COMMENTARY | July 03, 2008

Army officers are tremendously stressed out, for a lot of obvious reasons. But they don't like complaining to reporters. A retired Army colonel looks at the pressures created by fighting two wars at the same time – and suggests a few ways members of the media can get beleaguered officers to open up.


By Don Capps
cappshd@comcast.net

There is great frustration within the ranks of the Army’s officer corps. While some reporters working for publications specializing in the coverage of the military have touched on this, it’s a topic generally ignored or avoided in the mainstream press – probably due to the difficulties of reporting it.

The sources of this frustration are seemingly obvious. At least they are to those wearing the Army combat uniform every day.

Fighting two wars without a large enough Army has resulted in repeated deployments, with “dwell time” between deployments sometimes being less than a year. With soldiers being deployed roughly every other year, third deployments are becoming commonplace among soldiers in brigade combat teams and combat support units. That includes members of the Army National Guard and Army Reserve.
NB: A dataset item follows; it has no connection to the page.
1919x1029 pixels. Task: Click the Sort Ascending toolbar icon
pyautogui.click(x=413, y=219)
Promises to extend the dwell time to eighteen or more months won’t kick in until 2011 or beyond, which could be two deployments from now for some people.
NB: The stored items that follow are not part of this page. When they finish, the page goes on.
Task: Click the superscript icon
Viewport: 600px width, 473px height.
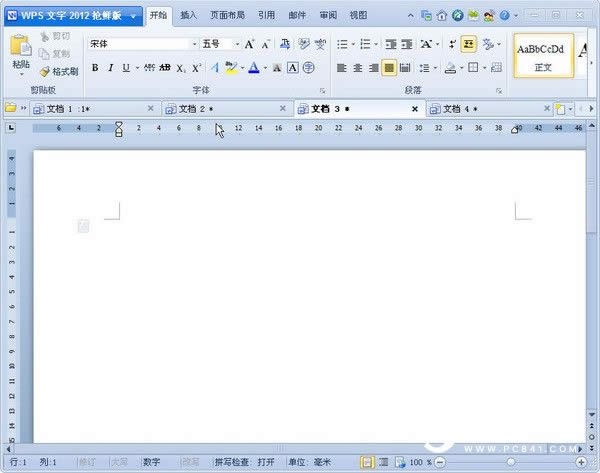Action: [197, 68]
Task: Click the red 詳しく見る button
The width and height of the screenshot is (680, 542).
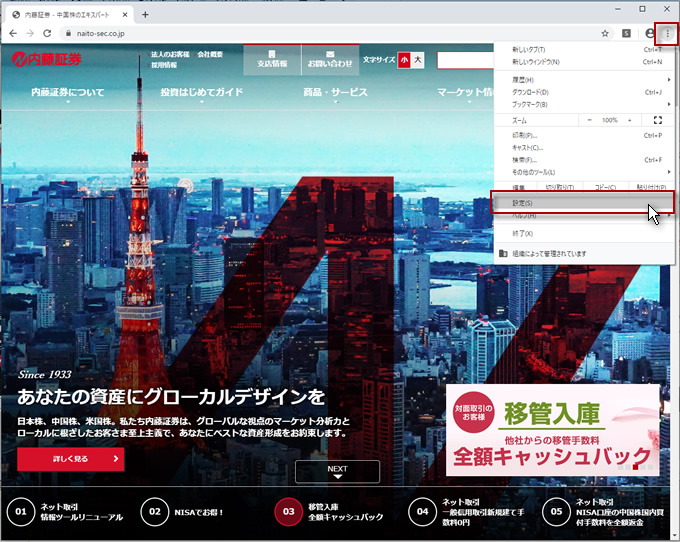Action: click(x=70, y=459)
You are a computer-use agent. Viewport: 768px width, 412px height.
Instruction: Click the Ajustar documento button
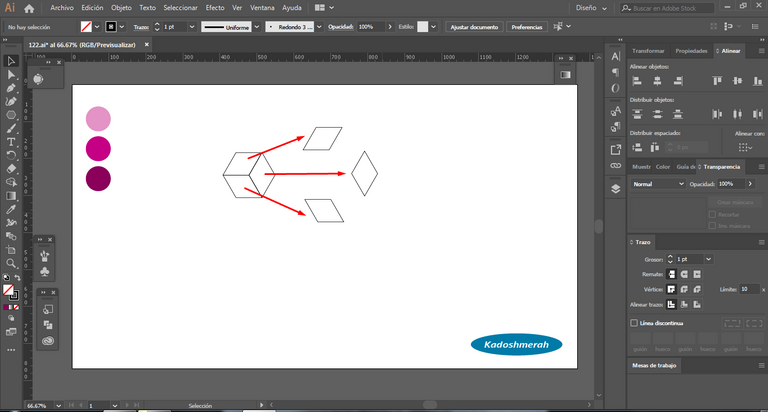click(x=474, y=26)
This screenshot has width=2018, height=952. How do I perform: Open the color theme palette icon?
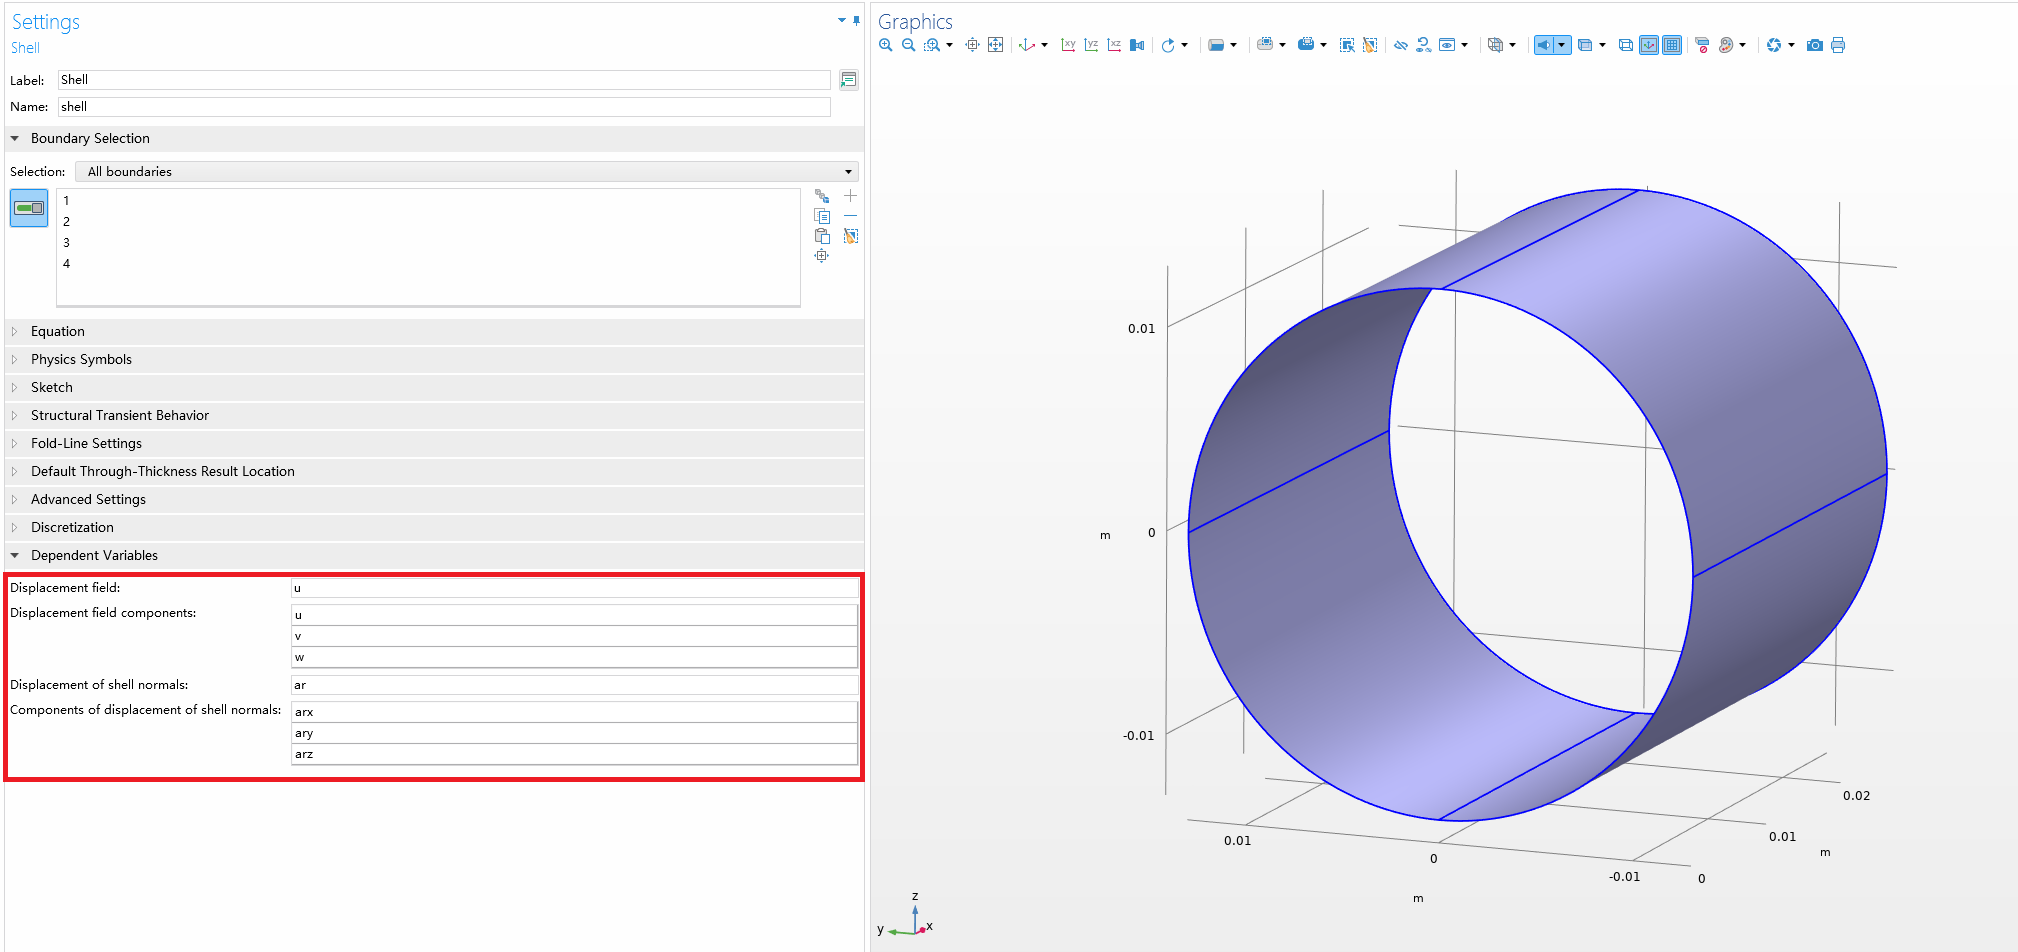tap(1726, 45)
This rapid pace – or as the Army likes to call it, Operating Tempo or OPTEMO – of deployment, preparation, re-deployment, and then do it all over again is taking its toll on both soldiers and their families. One lesson that the Army learned from its experiences during World War II was that the longer the time men spent in combat, the greater the problems with morale and health. After the experience of Viet-Nam, the Army started deploying units and then replacing them with other units, rather than leaving units in place and filling them with replacements over time.
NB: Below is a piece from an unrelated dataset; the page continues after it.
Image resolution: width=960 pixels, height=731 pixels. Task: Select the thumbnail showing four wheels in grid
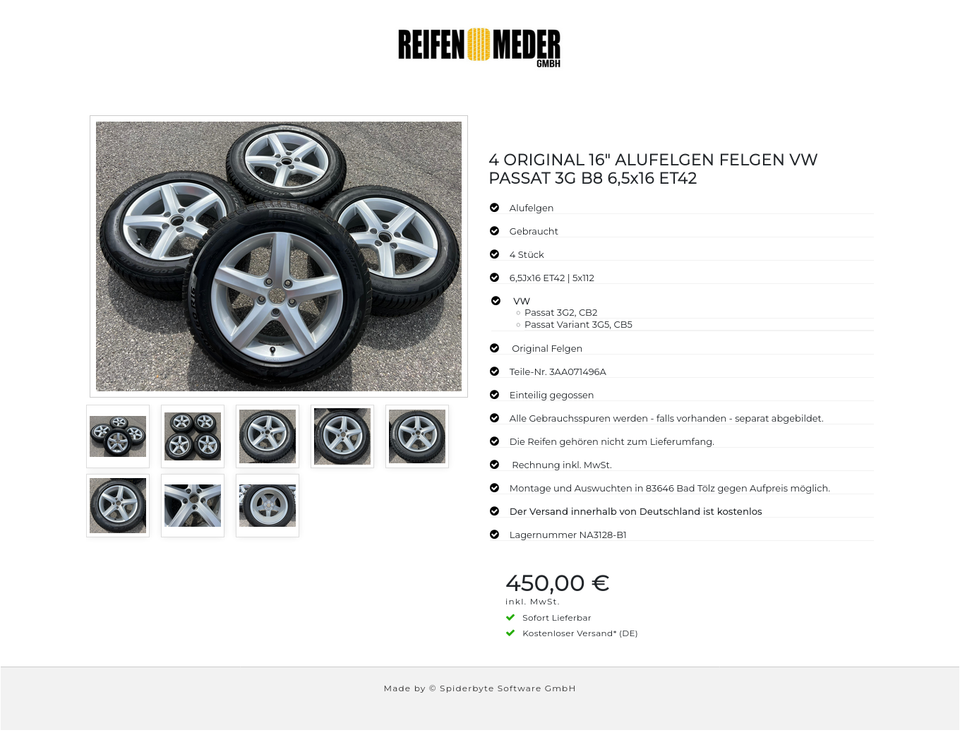[193, 437]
While this could work for a Desert Storm situation or operations such as those in the Sinai, Haiti, Bosnia, and Kosovo -- “peacekeeping” operations which many in the current administration have been highly critical of -- the treadmills of Iraq and Afghanistan are revealing some of the unintended consequences of this system. There aren’t a lot of ways to escape the cycle.

The toll on equipment is also enormous. Equipment is wearing out at unprecedented rates, an estimated nine times as fast as with normal use. Much of this equipment cannot be replaced at the same pace that it wears out. This means that equipment is often not available or only in limited quantities for soldiers to use during training. As a result, soldiers sometimes end up using equipment they’re not familiar with. The up-armored HMMWV (“Hummer” or “HumVee”) series and the newer mine-resistant MRAP vehicles are good examples of this.

And as operations have continued, soldiers sometimes find themselves being hastily trained to perform missions other than the ones they have been trained for since entering the Army.

Bit by bit by bit, the constant cycle of deployments, the stresses and strains on families, lives and careers seemingly on hold, equipment issues, doubts about the leadership being really aware of what is really going on, piled on top of the actual experience of sustained combat operations begins to finally add up.

All wars are nasty, ugly vicious affairs. But what makes Iraq especially nasty is that the weapon of choice of the “enemy” – whose identity seems change and morph over time – is the IED. While few will openly admit it, being dismembered or being turned into a vegetable by an IED is always in back of one’s mind while on patrol or conducting a convoy operation. While soldiers can often blot it out and rationalize it, families seem to have more problems in doing so.

Another concern: As the Army, the Army Reserve and the Army National Guard have all struggled in recent years to meet their recruiting missions, with standards in various areas being lowered to accommodate those not previously eligible. The number of Army recruits who are high school graduates has declined in the past several years. Overall, scores on the aptitude test used by the Army have also declined. Soldiers who might have otherwise not been accepted for various reasons – criminal or other waivers needed to enlist – are now becoming a noticeable factor in the Army. As a result, the sense that these soldiers need more training and supervision before and during operations is becoming an accepted part of the “thinking” among company grade officers and their sergeants.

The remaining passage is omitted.